Arbitrator Reverses Discipline – Finds MassCOP Officer Was Not Insubordinate
Arbitrator Nancy Peace recently issued an arbitration award reversing disciplinary action issued to a Concord police sergeant. In the award, Arbitrator Peace found that the sergeant – who had a spotless 20 year record with the Concord Police Department – did not commit the offense he was accused of. The case includes some important language regarding the nature of insubordination, an offense that often leads to employee discipline. The Union was represented by Sandulli Grace attorney John M. Becker
The case involves the police department’s planning for a large public event in Concord. Sgt. Joseph Connell was not involved in the planning, but two other sergeants were. Sgt. Connell and his Union – the Concord Police Association, Local 260 of the Massachusetts Coalition of Police – understood these sergeants to be acting on a voluntary basis. At one point, the Police Chief asked Sgt. Connell to help with the planning on a voluntary basis. Sgt. Connell provided some assistance, but eventually e-mailed the Chief stating that there was nothing more to do. The Chief e-mailed back, “I want you to handle the scheduling for us.” Sgt. Connell responded (also by e-mail) that he did not want to volunteer to work on the planning, and he expressed concerns that the process had begun so late. The next thing Sgt. Connell knew, he was brought in to the Chief’s office and issued a written reprimand for insubordination. He was also reassigned from his midnight shift to the day shift where he would allegedly undergo training for an undetermined period. As it turned out, he was reassigned for seven weeks and received very little training. Interestingly, Sgt. Connell was required to take part in the event planning during his reassignment.
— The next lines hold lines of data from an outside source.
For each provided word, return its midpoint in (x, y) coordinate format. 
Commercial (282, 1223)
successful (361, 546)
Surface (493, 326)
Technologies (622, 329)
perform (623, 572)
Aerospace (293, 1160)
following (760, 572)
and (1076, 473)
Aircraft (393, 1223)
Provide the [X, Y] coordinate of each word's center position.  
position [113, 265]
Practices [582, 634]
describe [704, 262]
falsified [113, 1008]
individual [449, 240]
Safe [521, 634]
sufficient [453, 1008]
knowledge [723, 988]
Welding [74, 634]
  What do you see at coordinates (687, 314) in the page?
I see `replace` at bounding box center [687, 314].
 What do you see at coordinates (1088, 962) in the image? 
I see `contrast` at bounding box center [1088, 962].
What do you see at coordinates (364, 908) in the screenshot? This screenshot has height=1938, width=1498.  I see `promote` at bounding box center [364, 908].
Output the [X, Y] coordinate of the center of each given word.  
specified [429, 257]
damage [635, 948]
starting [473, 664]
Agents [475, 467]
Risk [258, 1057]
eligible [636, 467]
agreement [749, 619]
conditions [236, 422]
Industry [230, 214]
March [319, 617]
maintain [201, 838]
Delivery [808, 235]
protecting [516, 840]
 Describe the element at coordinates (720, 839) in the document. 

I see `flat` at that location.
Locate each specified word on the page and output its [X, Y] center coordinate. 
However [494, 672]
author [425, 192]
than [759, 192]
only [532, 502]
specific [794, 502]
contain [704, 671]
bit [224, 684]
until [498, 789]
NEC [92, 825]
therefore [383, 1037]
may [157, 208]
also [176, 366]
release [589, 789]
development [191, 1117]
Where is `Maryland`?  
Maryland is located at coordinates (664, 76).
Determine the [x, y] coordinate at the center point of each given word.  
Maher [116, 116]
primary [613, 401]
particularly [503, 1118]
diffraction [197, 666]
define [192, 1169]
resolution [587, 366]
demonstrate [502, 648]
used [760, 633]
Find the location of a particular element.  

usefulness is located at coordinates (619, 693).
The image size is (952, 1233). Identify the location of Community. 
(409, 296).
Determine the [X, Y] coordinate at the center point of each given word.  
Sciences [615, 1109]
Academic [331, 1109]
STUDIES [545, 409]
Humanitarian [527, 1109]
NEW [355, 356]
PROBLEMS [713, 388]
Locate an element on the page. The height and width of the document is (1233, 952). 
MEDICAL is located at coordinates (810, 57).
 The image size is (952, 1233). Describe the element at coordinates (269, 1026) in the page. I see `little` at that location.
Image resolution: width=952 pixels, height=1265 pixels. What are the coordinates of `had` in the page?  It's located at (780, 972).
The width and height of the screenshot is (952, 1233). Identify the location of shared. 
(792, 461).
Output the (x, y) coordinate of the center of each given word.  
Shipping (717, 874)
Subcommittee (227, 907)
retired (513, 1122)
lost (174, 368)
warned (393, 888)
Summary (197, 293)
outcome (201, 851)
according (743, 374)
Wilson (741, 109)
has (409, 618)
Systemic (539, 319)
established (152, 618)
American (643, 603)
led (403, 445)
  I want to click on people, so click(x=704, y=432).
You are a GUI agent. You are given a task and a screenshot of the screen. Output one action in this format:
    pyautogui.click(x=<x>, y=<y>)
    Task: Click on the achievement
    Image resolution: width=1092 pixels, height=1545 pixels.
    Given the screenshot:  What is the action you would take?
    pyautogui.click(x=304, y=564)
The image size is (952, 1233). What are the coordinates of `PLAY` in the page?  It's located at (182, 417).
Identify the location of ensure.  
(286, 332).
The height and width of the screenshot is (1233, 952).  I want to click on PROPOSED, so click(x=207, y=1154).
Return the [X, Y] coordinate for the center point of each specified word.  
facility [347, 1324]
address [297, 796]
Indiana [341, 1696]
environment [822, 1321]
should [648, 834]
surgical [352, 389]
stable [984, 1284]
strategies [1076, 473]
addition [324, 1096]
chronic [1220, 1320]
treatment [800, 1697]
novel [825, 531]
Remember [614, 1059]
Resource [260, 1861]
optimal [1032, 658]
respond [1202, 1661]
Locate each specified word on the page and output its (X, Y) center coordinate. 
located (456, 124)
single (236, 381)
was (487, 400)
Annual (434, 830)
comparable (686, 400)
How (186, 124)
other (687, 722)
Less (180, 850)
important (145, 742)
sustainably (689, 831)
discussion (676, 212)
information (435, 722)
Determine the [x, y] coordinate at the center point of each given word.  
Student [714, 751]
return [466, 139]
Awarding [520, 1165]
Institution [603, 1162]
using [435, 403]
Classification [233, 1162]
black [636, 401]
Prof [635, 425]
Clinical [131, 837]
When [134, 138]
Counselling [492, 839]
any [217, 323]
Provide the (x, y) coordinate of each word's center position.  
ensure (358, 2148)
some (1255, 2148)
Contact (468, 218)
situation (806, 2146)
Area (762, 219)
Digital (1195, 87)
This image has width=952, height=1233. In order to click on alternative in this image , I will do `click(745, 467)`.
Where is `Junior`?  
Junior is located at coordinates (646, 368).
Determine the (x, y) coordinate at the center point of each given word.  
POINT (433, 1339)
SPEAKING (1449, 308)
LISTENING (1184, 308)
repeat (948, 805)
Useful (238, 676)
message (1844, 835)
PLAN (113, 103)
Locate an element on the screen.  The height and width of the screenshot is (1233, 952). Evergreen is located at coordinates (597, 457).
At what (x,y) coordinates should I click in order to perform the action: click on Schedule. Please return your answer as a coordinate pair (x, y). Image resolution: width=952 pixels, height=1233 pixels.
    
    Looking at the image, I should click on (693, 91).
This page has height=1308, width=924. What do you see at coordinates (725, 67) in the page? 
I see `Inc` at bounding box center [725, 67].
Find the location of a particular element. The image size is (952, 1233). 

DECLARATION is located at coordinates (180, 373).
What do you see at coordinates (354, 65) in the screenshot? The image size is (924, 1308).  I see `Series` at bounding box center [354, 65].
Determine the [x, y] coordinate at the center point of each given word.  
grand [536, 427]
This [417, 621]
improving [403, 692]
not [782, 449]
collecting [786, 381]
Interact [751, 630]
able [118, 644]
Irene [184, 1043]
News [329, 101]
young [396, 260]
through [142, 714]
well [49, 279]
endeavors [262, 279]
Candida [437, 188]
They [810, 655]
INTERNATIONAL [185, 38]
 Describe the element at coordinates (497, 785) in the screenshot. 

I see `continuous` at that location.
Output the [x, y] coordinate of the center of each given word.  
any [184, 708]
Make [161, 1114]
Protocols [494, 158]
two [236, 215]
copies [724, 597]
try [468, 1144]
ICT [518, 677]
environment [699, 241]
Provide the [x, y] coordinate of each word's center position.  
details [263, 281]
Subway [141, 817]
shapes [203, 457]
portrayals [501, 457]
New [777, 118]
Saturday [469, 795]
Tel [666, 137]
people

Sgt. Connell and the Union grieved the discipline and the reassignment and the grievance proceeded to arbitration before Arbitrator Nancy Peace. After hearing testimony from Sgt. Connell, Union President Chuck DiRienzo, the Police Chief and others, the Arbitrator ruled in the Union’s favor. According to the Arbitrator, insubordination must be determined by looking at the understanding of the person receiving the alleged order. Here, while the Chief may have believed he was giving an order, Sgt. Connell, based on all the facts, believed he was being asked to volunteer. The Arbitrator reasoned, “It is the responsibility of a superior officer to insure that his or her orders are clear and have been received. Where there is any indication that there may be some confusion or misunderstanding, as there certainly was here, it is the responsibility of the superior officer to investigate and clarify.” The Arbitrator concluded, “This grievance and arbitration could have been avoided had Chief Neal responded to Sgt. Connell’s August 25, 7:59 a.m. e-mail by clarifying that he was not asking Connell to volunteer to handle the scheduling; he was ordering or directing him to do so.”
Arbitrator Peace found that the Town violated the just cause provision of the collective bargaining agreement between the Town and the Union by issuing the discipline and reassigning Sgt. Connell to the day shift. She ordered the discipline removed from Sgt. Connell’s record and ordered him compensated for financial losses as the result of the reassignment.